- Your task -
Can you rewrite the material below, changing "camera icon" to "camera button" everywhere and leaving everything else untouched?

- Supplied material -
>> Begin
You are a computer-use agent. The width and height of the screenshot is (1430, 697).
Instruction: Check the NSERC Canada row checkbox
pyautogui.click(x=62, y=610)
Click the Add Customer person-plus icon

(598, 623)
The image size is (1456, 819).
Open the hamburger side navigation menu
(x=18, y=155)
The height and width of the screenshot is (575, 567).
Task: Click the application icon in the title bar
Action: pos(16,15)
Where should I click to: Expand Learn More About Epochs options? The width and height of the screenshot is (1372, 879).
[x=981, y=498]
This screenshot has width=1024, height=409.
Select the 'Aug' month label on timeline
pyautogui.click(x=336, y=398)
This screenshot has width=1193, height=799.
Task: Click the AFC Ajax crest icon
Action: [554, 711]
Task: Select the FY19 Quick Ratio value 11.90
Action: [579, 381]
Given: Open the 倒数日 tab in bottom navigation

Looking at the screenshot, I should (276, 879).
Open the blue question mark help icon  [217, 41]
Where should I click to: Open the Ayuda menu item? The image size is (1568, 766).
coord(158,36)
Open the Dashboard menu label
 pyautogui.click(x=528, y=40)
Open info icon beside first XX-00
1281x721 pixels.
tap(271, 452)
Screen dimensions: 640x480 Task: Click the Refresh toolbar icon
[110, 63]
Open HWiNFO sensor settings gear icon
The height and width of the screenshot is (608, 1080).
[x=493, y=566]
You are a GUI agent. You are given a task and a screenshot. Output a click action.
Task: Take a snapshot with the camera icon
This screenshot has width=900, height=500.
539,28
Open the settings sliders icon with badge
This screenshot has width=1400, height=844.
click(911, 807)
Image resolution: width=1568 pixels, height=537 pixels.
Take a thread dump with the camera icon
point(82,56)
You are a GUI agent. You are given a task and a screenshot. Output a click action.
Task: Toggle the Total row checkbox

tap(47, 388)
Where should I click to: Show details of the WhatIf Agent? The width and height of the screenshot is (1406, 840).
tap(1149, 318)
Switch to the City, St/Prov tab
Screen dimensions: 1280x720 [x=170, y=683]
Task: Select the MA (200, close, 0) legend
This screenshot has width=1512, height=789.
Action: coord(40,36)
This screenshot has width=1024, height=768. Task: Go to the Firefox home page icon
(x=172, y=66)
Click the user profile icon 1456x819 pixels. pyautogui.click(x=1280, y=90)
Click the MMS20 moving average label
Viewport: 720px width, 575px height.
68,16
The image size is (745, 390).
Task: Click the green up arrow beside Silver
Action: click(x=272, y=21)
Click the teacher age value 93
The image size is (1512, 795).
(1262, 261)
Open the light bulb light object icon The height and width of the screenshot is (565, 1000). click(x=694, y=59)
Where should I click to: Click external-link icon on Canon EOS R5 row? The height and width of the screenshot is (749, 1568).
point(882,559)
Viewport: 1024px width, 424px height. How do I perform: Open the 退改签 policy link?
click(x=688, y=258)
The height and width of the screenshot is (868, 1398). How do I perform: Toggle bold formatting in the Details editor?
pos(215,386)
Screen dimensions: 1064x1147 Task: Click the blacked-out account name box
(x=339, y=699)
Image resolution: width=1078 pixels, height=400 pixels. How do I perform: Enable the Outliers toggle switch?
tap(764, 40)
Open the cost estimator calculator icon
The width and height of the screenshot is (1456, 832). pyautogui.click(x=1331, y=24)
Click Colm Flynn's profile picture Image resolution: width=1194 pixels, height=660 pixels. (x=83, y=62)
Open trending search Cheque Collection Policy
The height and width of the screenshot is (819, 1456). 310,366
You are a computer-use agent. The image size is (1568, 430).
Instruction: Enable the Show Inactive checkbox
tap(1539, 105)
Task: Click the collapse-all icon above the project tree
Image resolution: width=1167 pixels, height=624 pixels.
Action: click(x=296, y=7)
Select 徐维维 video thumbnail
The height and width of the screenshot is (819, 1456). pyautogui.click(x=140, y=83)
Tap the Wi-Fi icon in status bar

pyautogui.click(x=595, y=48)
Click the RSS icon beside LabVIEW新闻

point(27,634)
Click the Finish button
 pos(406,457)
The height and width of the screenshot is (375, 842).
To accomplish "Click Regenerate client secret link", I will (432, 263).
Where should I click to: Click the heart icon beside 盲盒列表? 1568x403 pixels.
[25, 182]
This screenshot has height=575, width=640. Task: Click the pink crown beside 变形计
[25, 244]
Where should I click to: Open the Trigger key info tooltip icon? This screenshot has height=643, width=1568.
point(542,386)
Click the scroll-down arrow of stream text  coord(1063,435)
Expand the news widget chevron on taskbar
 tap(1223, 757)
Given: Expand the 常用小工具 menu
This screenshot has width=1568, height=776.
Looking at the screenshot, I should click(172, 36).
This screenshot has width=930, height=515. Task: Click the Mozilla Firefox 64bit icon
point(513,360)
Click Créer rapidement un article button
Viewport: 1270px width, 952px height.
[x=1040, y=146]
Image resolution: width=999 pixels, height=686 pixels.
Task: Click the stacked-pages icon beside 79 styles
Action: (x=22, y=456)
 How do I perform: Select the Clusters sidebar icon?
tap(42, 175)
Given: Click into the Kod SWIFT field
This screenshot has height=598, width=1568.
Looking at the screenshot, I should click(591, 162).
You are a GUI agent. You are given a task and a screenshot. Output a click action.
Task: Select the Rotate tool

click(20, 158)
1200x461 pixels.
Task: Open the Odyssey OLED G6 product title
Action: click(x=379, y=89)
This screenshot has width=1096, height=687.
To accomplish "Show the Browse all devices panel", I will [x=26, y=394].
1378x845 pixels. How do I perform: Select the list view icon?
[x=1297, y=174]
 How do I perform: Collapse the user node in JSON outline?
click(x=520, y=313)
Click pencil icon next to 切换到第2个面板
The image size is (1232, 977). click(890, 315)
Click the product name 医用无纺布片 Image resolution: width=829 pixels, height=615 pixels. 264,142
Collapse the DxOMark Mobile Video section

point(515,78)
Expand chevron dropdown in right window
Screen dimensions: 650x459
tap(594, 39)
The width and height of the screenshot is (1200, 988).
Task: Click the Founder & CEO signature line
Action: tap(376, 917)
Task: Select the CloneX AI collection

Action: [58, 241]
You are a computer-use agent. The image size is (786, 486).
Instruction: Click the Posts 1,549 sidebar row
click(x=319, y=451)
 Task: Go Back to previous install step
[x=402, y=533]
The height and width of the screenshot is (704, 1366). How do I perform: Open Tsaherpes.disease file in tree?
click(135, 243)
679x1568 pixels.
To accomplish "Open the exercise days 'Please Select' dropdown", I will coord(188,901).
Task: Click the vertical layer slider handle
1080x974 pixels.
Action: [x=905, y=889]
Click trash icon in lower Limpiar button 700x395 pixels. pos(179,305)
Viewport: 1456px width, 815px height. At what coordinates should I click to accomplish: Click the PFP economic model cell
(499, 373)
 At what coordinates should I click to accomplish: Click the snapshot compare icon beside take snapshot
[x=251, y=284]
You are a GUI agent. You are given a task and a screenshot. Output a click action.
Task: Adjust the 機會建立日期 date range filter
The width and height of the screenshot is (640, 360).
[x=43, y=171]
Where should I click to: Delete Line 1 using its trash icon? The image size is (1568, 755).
>> End
- Result of the exercise -
You are a computer-use agent. The width and height of the screenshot is (1430, 697).
Instruction: Check the NSERC Canada row checkbox
pyautogui.click(x=62, y=610)
Click the Add Customer person-plus icon

(598, 623)
The image size is (1456, 819).
Open the hamburger side navigation menu
(x=18, y=155)
The height and width of the screenshot is (575, 567).
Task: Click the application icon in the title bar
Action: pos(16,15)
Where should I click to: Expand Learn More About Epochs options? The width and height of the screenshot is (1372, 879).
[x=981, y=498]
This screenshot has width=1024, height=409.
Select the 'Aug' month label on timeline
pyautogui.click(x=336, y=398)
This screenshot has width=1193, height=799.
Task: Click the AFC Ajax crest icon
Action: [554, 711]
Task: Select the FY19 Quick Ratio value 11.90
Action: [579, 381]
Given: Open the 倒数日 tab in bottom navigation

Looking at the screenshot, I should (276, 879).
Open the blue question mark help icon  [217, 41]
Where should I click to: Open the Ayuda menu item? The image size is (1568, 766).
coord(158,36)
Open the Dashboard menu label
 pyautogui.click(x=528, y=40)
Open info icon beside first XX-00
1281x721 pixels.
tap(271, 452)
Screen dimensions: 640x480 Task: Click the Refresh toolbar icon
[110, 63]
Open HWiNFO sensor settings gear icon
The height and width of the screenshot is (608, 1080).
[x=493, y=566]
You are a GUI agent. You are given a task and a screenshot. Output a click action.
Task: Take a snapshot with the camera button
This screenshot has width=900, height=500.
539,28
Open the settings sliders icon with badge
This screenshot has width=1400, height=844.
click(911, 807)
Image resolution: width=1568 pixels, height=537 pixels.
Take a thread dump with the camera button
point(82,56)
You are a GUI agent. You are given a task and a screenshot. Output a click action.
Task: Toggle the Total row checkbox

tap(47, 388)
Where should I click to: Show details of the WhatIf Agent? The width and height of the screenshot is (1406, 840).
tap(1149, 318)
Switch to the City, St/Prov tab
Screen dimensions: 1280x720 [x=170, y=683]
Task: Select the MA (200, close, 0) legend
This screenshot has width=1512, height=789.
Action: coord(40,36)
This screenshot has width=1024, height=768. Task: Go to the Firefox home page icon
(x=172, y=66)
Click the user profile icon 1456x819 pixels. pyautogui.click(x=1280, y=90)
Click the MMS20 moving average label
Viewport: 720px width, 575px height.
68,16
The image size is (745, 390).
Task: Click the green up arrow beside Silver
Action: click(x=272, y=21)
Click the teacher age value 93
The image size is (1512, 795).
(1262, 261)
Open the light bulb light object icon The height and width of the screenshot is (565, 1000). click(x=694, y=59)
Where should I click to: Click external-link icon on Canon EOS R5 row? The height and width of the screenshot is (749, 1568).
point(882,559)
Viewport: 1024px width, 424px height. How do I perform: Open the 退改签 policy link?
click(x=688, y=258)
The height and width of the screenshot is (868, 1398). How do I perform: Toggle bold formatting in the Details editor?
pos(215,386)
Screen dimensions: 1064x1147 Task: Click the blacked-out account name box
(x=339, y=699)
Image resolution: width=1078 pixels, height=400 pixels. How do I perform: Enable the Outliers toggle switch?
tap(764, 40)
Open the cost estimator calculator icon
The width and height of the screenshot is (1456, 832). pyautogui.click(x=1331, y=24)
Click Colm Flynn's profile picture Image resolution: width=1194 pixels, height=660 pixels. (x=83, y=62)
Open trending search Cheque Collection Policy
The height and width of the screenshot is (819, 1456). 310,366
You are a computer-use agent. The image size is (1568, 430).
Instruction: Enable the Show Inactive checkbox
tap(1539, 105)
Task: Click the collapse-all icon above the project tree
Image resolution: width=1167 pixels, height=624 pixels.
Action: click(x=296, y=7)
Select 徐维维 video thumbnail
The height and width of the screenshot is (819, 1456). pyautogui.click(x=140, y=83)
Tap the Wi-Fi icon in status bar

pyautogui.click(x=595, y=48)
Click the RSS icon beside LabVIEW新闻

point(27,634)
Click the Finish button
 pos(406,457)
The height and width of the screenshot is (375, 842).
To accomplish "Click Regenerate client secret link", I will (432, 263).
Where should I click to: Click the heart icon beside 盲盒列表? 1568x403 pixels.
[25, 182]
This screenshot has height=575, width=640. Task: Click the pink crown beside 变形计
[25, 244]
Where should I click to: Open the Trigger key info tooltip icon? This screenshot has height=643, width=1568.
point(542,386)
Click the scroll-down arrow of stream text  coord(1063,435)
Expand the news widget chevron on taskbar
 tap(1223, 757)
Given: Expand the 常用小工具 menu
This screenshot has width=1568, height=776.
Looking at the screenshot, I should click(172, 36).
This screenshot has width=930, height=515. Task: Click the Mozilla Firefox 64bit icon
point(513,360)
Click Créer rapidement un article button
Viewport: 1270px width, 952px height.
[x=1040, y=146]
Image resolution: width=999 pixels, height=686 pixels.
Task: Click the stacked-pages icon beside 79 styles
Action: (x=22, y=456)
 How do I perform: Select the Clusters sidebar icon?
tap(42, 175)
Given: Click into the Kod SWIFT field
This screenshot has height=598, width=1568.
Looking at the screenshot, I should click(591, 162).
You are a GUI agent. You are given a task and a screenshot. Output a click action.
Task: Select the Rotate tool

click(20, 158)
1200x461 pixels.
Task: Open the Odyssey OLED G6 product title
Action: click(x=379, y=89)
This screenshot has width=1096, height=687.
To accomplish "Show the Browse all devices panel", I will [x=26, y=394].
1378x845 pixels. How do I perform: Select the list view icon?
[x=1297, y=174]
 How do I perform: Collapse the user node in JSON outline?
click(x=520, y=313)
Click pencil icon next to 切换到第2个面板
The image size is (1232, 977). click(890, 315)
Click the product name 医用无纺布片 Image resolution: width=829 pixels, height=615 pixels. 264,142
Collapse the DxOMark Mobile Video section

point(515,78)
Expand chevron dropdown in right window
Screen dimensions: 650x459
tap(594, 39)
The width and height of the screenshot is (1200, 988).
Task: Click the Founder & CEO signature line
Action: tap(376, 917)
Task: Select the CloneX AI collection

Action: [58, 241]
You are a computer-use agent. The image size is (786, 486).
Instruction: Click the Posts 1,549 sidebar row
click(x=319, y=451)
 Task: Go Back to previous install step
[x=402, y=533]
The height and width of the screenshot is (704, 1366). How do I perform: Open Tsaherpes.disease file in tree?
click(135, 243)
679x1568 pixels.
To accomplish "Open the exercise days 'Please Select' dropdown", I will coord(188,901).
Task: Click the vertical layer slider handle
1080x974 pixels.
Action: [x=905, y=889]
Click trash icon in lower Limpiar button 700x395 pixels. pos(179,305)
Viewport: 1456px width, 815px height. At what coordinates should I click to accomplish: Click the PFP economic model cell
(499, 373)
 At what coordinates should I click to accomplish: Click the snapshot compare icon beside take snapshot
[x=251, y=284]
You are a GUI agent. You are given a task and a screenshot. Output a click action.
Task: Adjust the 機會建立日期 date range filter
The width and height of the screenshot is (640, 360).
[x=43, y=171]
Where should I click to: Delete Line 1 using its trash icon? The image size is (1568, 755).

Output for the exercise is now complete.